Let's take a look at some short SMILES strings and their corresponding SELFIES representations. We can see right away that there is a key difference in how the two representations deal with Rings and Branches. SELFIES is designed so that branch length and ring size are stored locally with the Branch and Ring identifiers, and the SELFIES grammar prevents invalid strings.

In [8]:

data['len'] = data['smiles'].apply(lambda x: len(x))
data.sort_values(by='len').head()

Out[8]:

	smiles	selfies	len
6728	[H]c1nnc([H])o1	[H][C][=N][N][=C][Branch1][C][H][O][Ring1][=Br...	15
72803	[H]c1nnnc([H])n1	[H][C][=N][N][=N][C][Branch1][C][H][=N][Ring1]...	16
97670	[H]c1onnc1C(F)(F)F	[H][C][O][N][=N][C][=Ring1][Branch1][C][Branch...	18
25487	[H]n1nnc(C#CC#N)n1	[H][N][N][=N][C][Branch1][Branch1][C][#C][C][#...	18
32004	[H]C#Cc1nnc(F)nc1[H]	[H][C][#C][C][=N][N][=C][Branch1][C][F][N][=C]...	20

To convert SELFIES to a one-hot encoded representation, we need to construct an alphabet of all the characters that occur in the list of SELFIES strings. We also have to know what the longest SELFIES string is, so that all the shorter SELFIES can be padded with '[nop]' to be equal length.

In [9]:

selfies_list = np.asanyarray(data.selfies)
selfies_alphabet = sf.get_alphabet_from_selfies(selfies_list)
selfies_alphabet.add('[nop]')  # Add the "no operation" symbol as a padding character
selfies_alphabet.add('.') 
selfies_alphabet = list(sorted(selfies_alphabet))
largest_selfie_len = max(sf.len_selfies(s) for s in selfies_list)
symbol_to_int = dict((c, i) for i, c in enumerate(selfies_alphabet))
int_mol=keys_int(symbol_to_int)

selfies has a handy utility function to translate SELFIES strings into one-hot encoded vectors.

In [10]:

onehots=sf.batch_selfies_to_flat_hot(selfies_list, symbol_to_int,largest_selfie_len)

Next, we "dequantize" the inputs by adding random noise from the interval [0, 1) to every input in the encodings. This allows the normalizing flow to operate on continuous inputs (rather than discrete), and the original inputs can easily be recovered by applying a floor function.

In [11]:

input_tensor = tf.convert_to_tensor(onehots, dtype='float64')
noise_tensor = tf.random.uniform(shape=input_tensor.shape, minval=0, maxval=1, dtype='float64')
dequantized_data = tf.add(input_tensor, noise_tensor)

The dequantized data is ready to be processed as a DeepChem dataset and split into training, validation, and test sets. We'll also keep track of the SMILES strings for the training set so we can compare the training data to our generated molecules later on.

In [12]:

ds = NumpyDataset(dequantized_data)  # Create a DeepChem dataset
splitter = RandomSplitter()
train, val, test = splitter.train_valid_test_split(dataset=ds, seed=42)

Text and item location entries
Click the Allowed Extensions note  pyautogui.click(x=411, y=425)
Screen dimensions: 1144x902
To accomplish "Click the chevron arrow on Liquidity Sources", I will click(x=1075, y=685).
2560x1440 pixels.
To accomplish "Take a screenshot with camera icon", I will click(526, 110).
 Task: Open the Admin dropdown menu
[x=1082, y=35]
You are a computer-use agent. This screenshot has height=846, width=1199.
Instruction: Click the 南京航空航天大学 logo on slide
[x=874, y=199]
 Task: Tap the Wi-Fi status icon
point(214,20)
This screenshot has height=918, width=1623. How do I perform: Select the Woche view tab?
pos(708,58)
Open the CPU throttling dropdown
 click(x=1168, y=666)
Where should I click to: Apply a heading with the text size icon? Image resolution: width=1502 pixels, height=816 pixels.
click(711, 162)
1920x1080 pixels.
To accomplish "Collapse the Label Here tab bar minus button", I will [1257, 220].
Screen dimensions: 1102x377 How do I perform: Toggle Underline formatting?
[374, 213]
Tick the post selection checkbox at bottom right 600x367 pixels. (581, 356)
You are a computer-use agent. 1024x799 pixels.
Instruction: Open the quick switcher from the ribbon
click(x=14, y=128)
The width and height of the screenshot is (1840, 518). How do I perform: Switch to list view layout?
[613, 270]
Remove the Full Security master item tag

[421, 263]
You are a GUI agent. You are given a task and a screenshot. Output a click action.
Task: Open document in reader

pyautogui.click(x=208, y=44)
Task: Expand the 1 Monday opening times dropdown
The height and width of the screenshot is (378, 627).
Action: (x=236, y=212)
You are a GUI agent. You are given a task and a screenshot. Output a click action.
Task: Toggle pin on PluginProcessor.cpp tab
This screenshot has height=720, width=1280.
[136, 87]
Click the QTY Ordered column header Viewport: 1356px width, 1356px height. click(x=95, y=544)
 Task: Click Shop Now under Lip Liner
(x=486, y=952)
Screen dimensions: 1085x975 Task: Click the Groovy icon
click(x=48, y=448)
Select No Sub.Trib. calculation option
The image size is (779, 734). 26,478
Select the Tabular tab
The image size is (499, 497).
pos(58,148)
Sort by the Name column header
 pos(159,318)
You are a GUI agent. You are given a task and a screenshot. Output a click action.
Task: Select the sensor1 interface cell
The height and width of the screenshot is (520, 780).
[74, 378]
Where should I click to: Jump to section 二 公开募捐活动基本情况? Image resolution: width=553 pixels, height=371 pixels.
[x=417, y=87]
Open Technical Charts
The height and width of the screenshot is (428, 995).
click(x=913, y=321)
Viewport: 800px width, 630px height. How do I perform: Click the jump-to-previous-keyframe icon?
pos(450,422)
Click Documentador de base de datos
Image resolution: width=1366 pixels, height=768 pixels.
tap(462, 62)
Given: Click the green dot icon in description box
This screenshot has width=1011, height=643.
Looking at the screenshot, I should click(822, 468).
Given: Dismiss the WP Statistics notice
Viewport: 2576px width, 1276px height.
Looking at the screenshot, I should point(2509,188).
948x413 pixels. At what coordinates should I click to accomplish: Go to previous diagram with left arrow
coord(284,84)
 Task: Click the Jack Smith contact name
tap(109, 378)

**Exercise objective**: In the SELFIES encoding excerpt above, what is the stated purpose of adding random noise from the interval [0, 1) to the one-hot encodings? Answer in one to three sentences.

**Written answer**: The noise dequantizes the inputs so that the normalizing flow can operate on continuous rather than discrete inputs. The original inputs can still be recovered easily by applying a floor function.